◆ The tasks
• a. Retype the stretch of the Roger Clemens column from "If the Mitchell" through "performance enhancing drugs.".
• b. Write the next part of the Roger Clemens column, picking up after its final sentence.

◆ Page
----

Rocket Man: Burning out his Fuse?

January 08, 2008 | Thyrl Nelson

Sometimes it’s wiser to be quiet and thought a fool, than to open your mouth and remove all doubt. When it comes to Roger Clemens and his responses to the recent steroid allegations, maybe he should have taken that advice.
If the Mitchell report provided me with one revelation, it would have nothing to do with steroids and baseball. The lesson that I will take away from the Mitchell report is that as sports fans we are incapable of objectivity.
For years now baseball has been dealing with the public relations fallout of alleged steroid abuse in the game. Though many have tested positive in recent years, the name most commonly associated with the steroid era is one of a player who never, to our knowledge, tested positive for any performance enhancing drugs.
Fairly or unfairly, Barry Bonds has been the unofficial poster boy for steroid use in baseball. In fact, in addition to Bonds, the only other memorable names associated with steroids seem to be Jose Canseco, Rafael Palmeiro, Jason Giambi and Ken Caminitti.
Steroids in sports have become an unfortunate part of the landscape. And for the most part, we as fans have been pretty forgiving. From Hulk Hogan and Vince McMahon to Shawne Merriman and Rodney Harrison, with all of the Ben Johnson’s and Marion Jones’ in between, the public has been largely understanding and forgiving. In fact when it comes to guys like Lyle Alzado and John Matuszak, the public has felt mostly pity for these guys who gave their lives caving in to the peer pressure to compete.
Baseball and its record book are sacred though. Canseco, Giambi Caminitti and Bonds have all won at least one league MVP. And Palmeiro along with Bonds looked to be a lock for the hall of fame before his positive steroid test. Those who dare break the hallowed records of past legends of baseball, do so at their own risk, even when they earn it. See Roger Maris and Hank Aaron. But when they take their places in the record books while cheating to do so, well you see what happens then.
Enter Roger Clemens. Every other player named in that report, big named or small can thank the Rocket for taking the heat on this one. Maybe it’s fitting that the hurler known for intimidation and high hard ones, but who rarely had to dig into the batter’s box himself, is now dug in and taking high hard ones from the league, the media, congress and even his one time friends.

----

◆ Listed records

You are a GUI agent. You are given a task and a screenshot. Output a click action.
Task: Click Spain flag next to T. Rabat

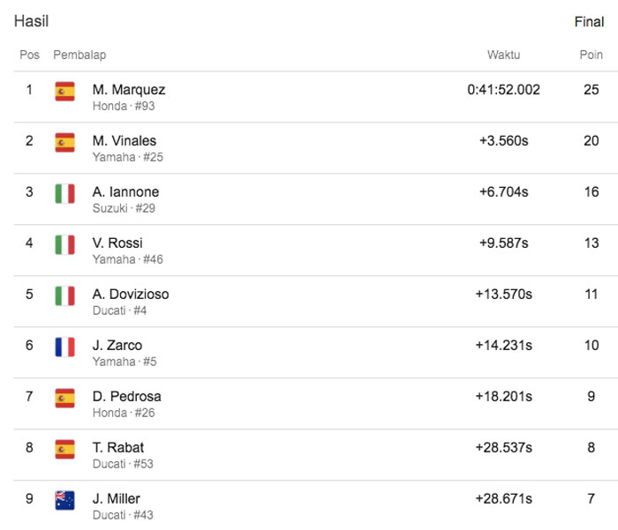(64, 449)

----

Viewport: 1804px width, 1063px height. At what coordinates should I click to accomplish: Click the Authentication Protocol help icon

----

◆ Task-by-task results
• a.
If the Mitchell report provided me with one revelation, it would have nothing to do with steroids and baseball. The lesson that I will take away from the Mitchell report is that as sports fans we are incapable of objectivity.
For years now baseball has been dealing with the public relations fallout of alleged steroid abuse in the game. Though many have tested positive in recent years, the name most commonly associated with the steroid era is one of a player who never, to our knowledge, tested positive for any performance enhancing drugs.

• b.
In addition to being the biggest new name mentioned in the Mitchell Report, Clemens delay in speaking out, in his own defense, has also helped to shield others from the controversy. While guys like Miguel Tejada, Brian Roberts and Andy Pettitte have likely not heard the last of their involvement in this scandal; they are certainly enjoying some relative quiet time right now at the Rocket’s expense. Even Barry Bonds has to be enjoying this as much as someone could in Bonds’ current circumstances.
So the Rocket has finally decided to speak out against these allegations in recent days, and although most disagreed with his silence initially, maybe he should have kept his mouth shut perpetually and ridden off silently into the sunset a la Mark McGwire. Instead the Rocket has come out and vehemently denied the accusations against him, and in doing so probably came out looking even worse than he did before.
First came his “60 Minutes” interview. The anger that the Rocket seemed to have regarding the allegations seemed conjured up at best. Surely if he were really that angry it would have been impossible to hold his tongue as long as he did. He opened by saying that 25 years in the game should get him an inch of respect. Actually it’s probably the 25 years that starts to give credibility to the allegations I’d think.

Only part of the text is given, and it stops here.